— Start of Page text —
Yes, throughout time, starting with Constantine the church is adopted and co-opted by the state. However that doesn't mean that you should demonize everything about the religion for what a few did vs. what the many have tried to do. It is easy to hang onto witches and crusades and ignore all the Salvation Army ringers that are out there collecting funds to help the poor. It's easy to overlook Catholic Charities who supply free clothing, food, shelter, and even half-way houses. It's easy to ignore the churches that house the food pantries that supply needed items for millions who would otherwise fall through the cracks of a broken system. Sure, some have taken advantage of religion and killed millions in the name of Christ driving others to join them in their madness over the last 2 thousand years. But this year I helped package 450 Christmas baskets that included dinners, gifts, and clothing to families and shut-ins that needed them to actually have a holiday. I was joined by thousands more just like me who cheerfully gave of their time, money and energy across this world so that others might also have a cheerful holiday and something to be thankful for. Your demonization of a holiday that celebrates the birth of a being who never asked for the evil that was conducted in His name and who offered love is small and petty. Try celebrating what this holiday is supposed to mean and look to those who are celebrating it for what it is really about; and merry Christmas.


----------



## fussy (Jan 18, 2010)

Mike,

As long as I've been around this site, I've thought of you as something of a renaissance man; ie., someone who is open-minded, interested in many things, with the intellect to sort through the bs to find the truth and make the connections.
— End of Page text —
**The tasks**
1. In the forum thread about Christmas above, how many Christmas baskets did the writer help package this year?
2. Translate this sentence from the forum thread about Christmas into Spanish: "It's easy to overlook Catholic Charities who supply free clothing, food, shelter, and even half-way houses."
— Start of Given information —
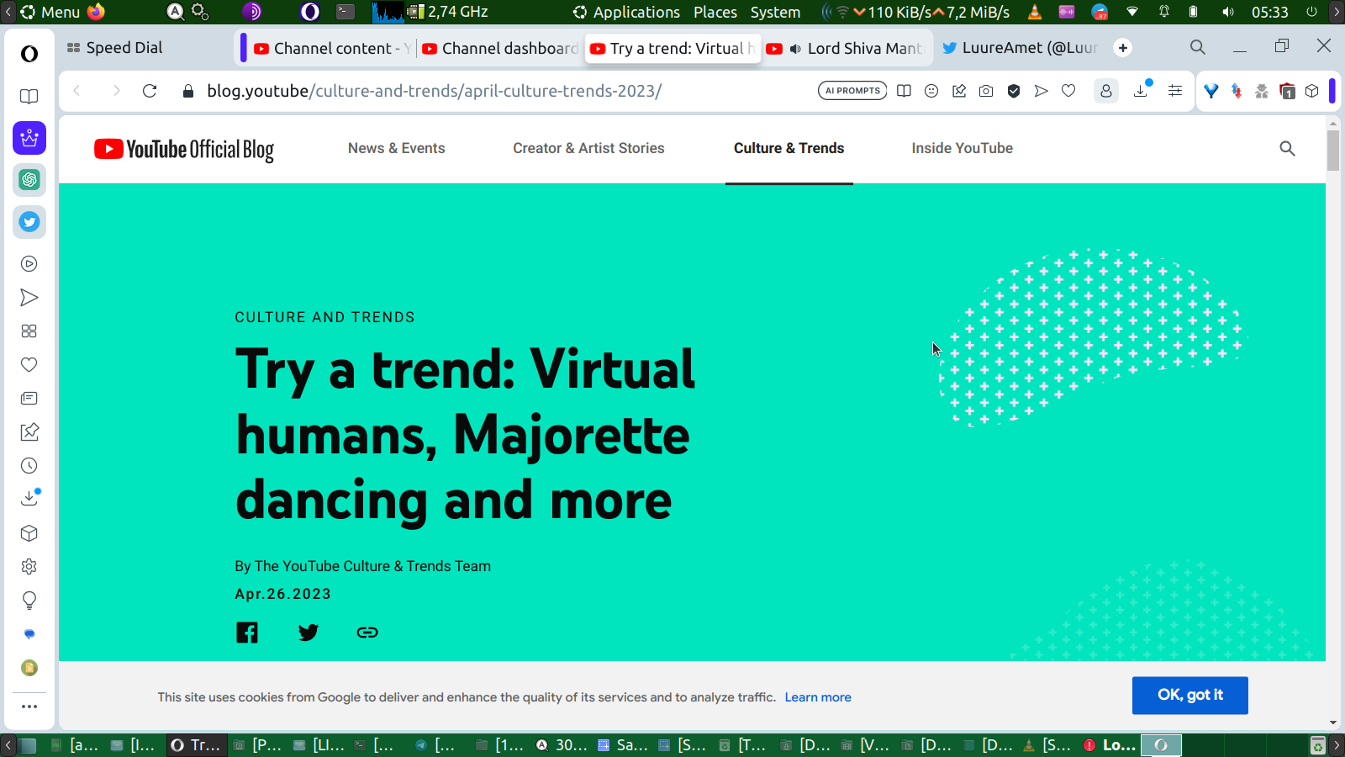Add page to bookmarks with heart icon
The height and width of the screenshot is (757, 1345).
1068,91
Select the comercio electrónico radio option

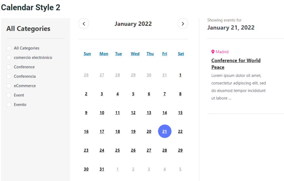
— End of Given information —
**Responses in order**
1. 450

2. Es fácil pasar por alto a Caridades Católicas, que proporcionan ropa, comida y alojamiento gratuitos, e incluso casas de transición.